Star-Block Copolymer-Based Drug Carriers And Their PH-responsive Releasing Properties

The research mainly aimed to synthesize a new type of star-block copolymers as a potential drug carrier, and to investigate its drug-loading capacity as well as the pH-responsive releasing property. The synthesized core-shell star-block copolymer consisted of a low-molecular-weight hyperbranched polyethyleneimine (PEI) core, a biodegradable poly(glutamic acid) (PLGA) inner shell, and a water-soluble and biocompatible poly(ethylene glycol) (PEG) outer shell.
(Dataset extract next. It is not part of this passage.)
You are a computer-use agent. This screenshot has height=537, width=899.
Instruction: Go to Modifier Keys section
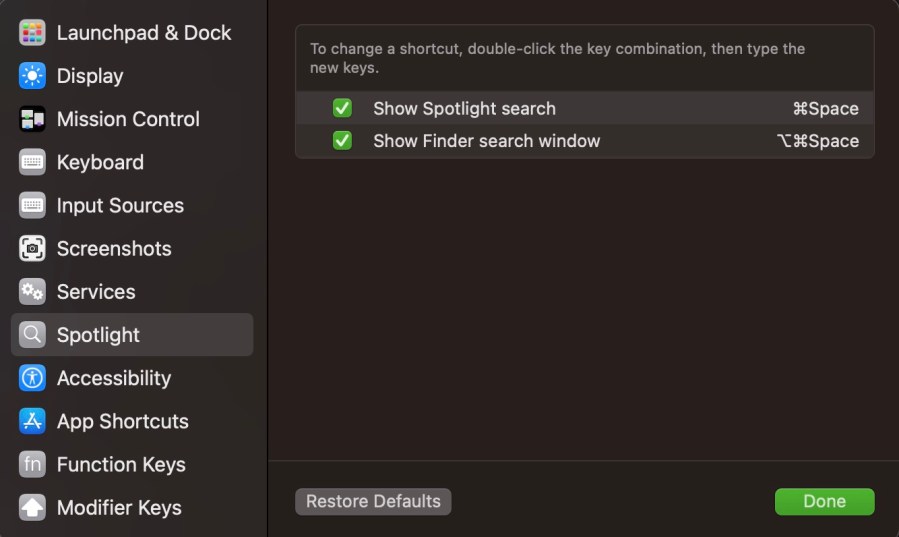tap(119, 507)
High purity amino acid N-carboxylanhydrides (NCA) of y-benzyl L-glutamate (BLG) was synthesized by phosgenation in ethyl acetate, and its subsequent polymerization was initiated by the amine groups in the periphery of polyethyleneimine (PEI) to prepare star poly(benzyl glutamate) (PEI-PBLG). The side chains of star poly(benzyl glutamate) was then deprotected by HBr in dichloroacetic acid to yield star poly(glutamic acid) (PEI-PLGA) The activated polyethyleneglycol(mPEG) was then attached to the periphery of PEI-PLGA in phosphate buffer to obtain the final star-block copolymer PEI-PLGA-b-mPEG Cationic model compounds can be efficiently encapsulated in the synthesized star-block copolymer via electrostatic interactions under physiologic pH. The model compound crystal violet (CV) or the model drug adriamycin (ADR) was mixed with PEI-PLGA-mPEG, dialyzed against water thoroughly, the loading capacities of model compounds were then detected by UV-Vis spectroscopy. The copolymer-model compound complex was dialyzed against aqueous solution with different pH to determine the releasing curve of the encapsulated model compounds. The releasing rate of loaded model compounds increased remarkably with the decreasing pH. The effect of the PEI core size and the length of PLGA inner shell on the loading capacity and the releasing kinetics were investigated. In conclusion, a novel class of poly(L-glutamic acid)-based star-block copolymers PEI-PLGA-b-mPEG has been developed as a potential drug carriers. This kind of polymer showed efficient encapsulation of cationic compounds and pH-responsive release, and, therefore, could be potentially used for controlled drug delivery.